Berbeda jauh dengan Islam yang diterapkan sebagai aturan hidup. Dalam Islam, maslahat umat menjadi prioritas seorang pemimpin. Maka, Islam memberikan seperangkat aturan untuk diterapkan penguasa. Sebagai tanggung jawabnya meriayah umat. Alhasil, kesejahteraan umat dapat diwujudkan. Rasulullah ﷺ. bersabda: 

الإِمَامُ رَاعٍ وَمَسْئُولٌ عَنْ رَعِيَّتِهِ 

“Imam (Khalifah) adalah raa’in (pengurus rakyat) dan ia bertanggung jawab atas pengurusan rakyatnya” (HR al-Bukhari).

Islam memiliki aturan yang komprehensif. Mulai dari bidang politik, sosial hingga ekonomi. Seperti halnya SDA yang diatur dalam ekonomi Islam dibagi menjadi 3 kepemilikan, yaitu individu, negara dan umum. Kekayaan alam termasuk kepemilikan umum yang wajib dikelola negara. Tentu hasilnya diserahkan untuk kesejahteraan rakyat. Pengelolaan kepemilikan umum merujuk hadits Rasulullah ﷺ :

 ثَلَاثٌ لَا يُمْنَعْنَ الْمَاءُ وَالْكَلَأُ وَالنَّارُ

"Tiga hal yang tak boleh dimonopoli: air, rumput dan api". (HR Ibnu Majah)

Dengan demikian, tidak boleh menyulitkan rakyat memperoleh kebutuhan hidupnya. Negara sebagai pengelola harus memperhatikan hak-hak rakyat terpenuhi. Serta menjalankan semua aturan Islam. Tidak boleh mengambil keuntungan dari setiap aktivitas pengelolaan SDA. Rakyat berhak mendapatkan secara murah dan mudah. Biaya yang diberikan hanya untuk mengganti biaya operasional. Bila perlu pemanfaatan SDA diberikan secara gratis.

Pihak swasta dilarang memiliki secara individu atau kelompok. Mencegah tindakan mereka untuk mengeksploitasi SDA secara besar-besaran. Serta menutup peluang kerusakan dan pencemaran lingkungan akibat dampak buruknya. Dengan melepas cengkraman swasta, negara bisa membangun kedaulatan dan ketahanan energi. Dipastikan cadangan energi cukup untuk memenuhi kebutuhan dalam negeri. Tidak lagi bergantung pada impor dalam setiap menyelesaikan masalah.

Untuk memenuhi kebutuhan rakyat, negara juga memperhatikan infrastruktur dan inovasi teknologi. Hal ini perlu dilakukan demi menunjang proses eksplorasi SDA berupa energi migas. Mencari sumber kekayaan yang belum disentuh. Serta mengembangkan teknologi baru untuk menciptakan energi alternatif.

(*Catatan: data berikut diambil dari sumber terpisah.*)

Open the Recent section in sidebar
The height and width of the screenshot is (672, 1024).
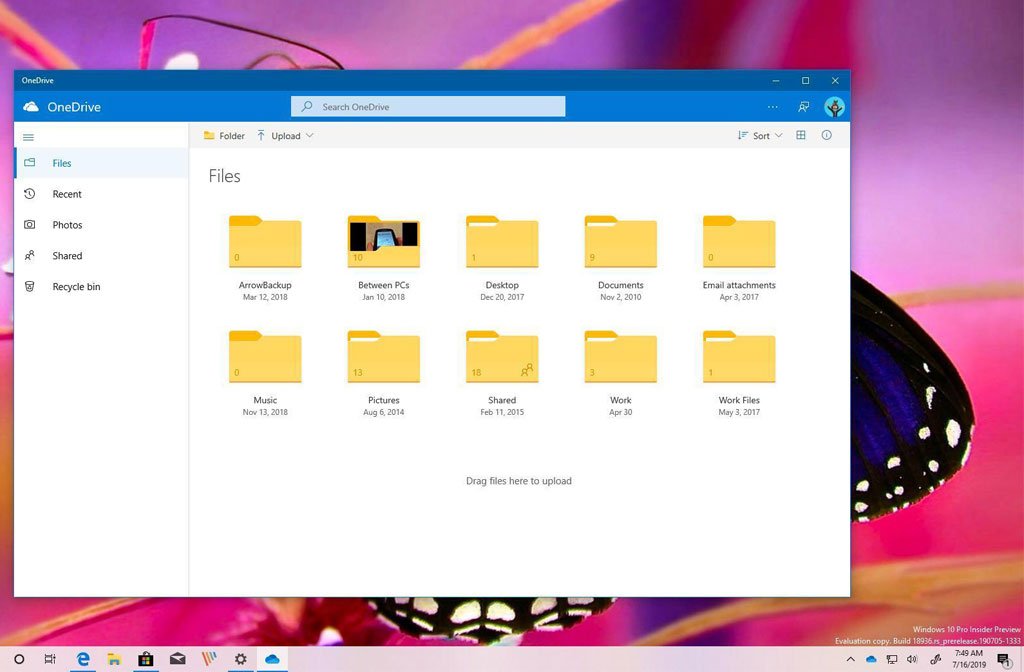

Dari sini tampak jelas, aturan Islam begitu sempurna. Sangat utuh pengaturan sistem pemerintahan Islam dalam bingkai Khilafah. Khilafah yang berasaskan akidah Islam pasti mampu mengatasi krisis energi dan rakyat tidak perlu takut lagi dengan kenaikan harga. Hanya mekanisme ini, kesejahteraan rakyat dapat terwujud. Waallahu a'lam bis shawwab.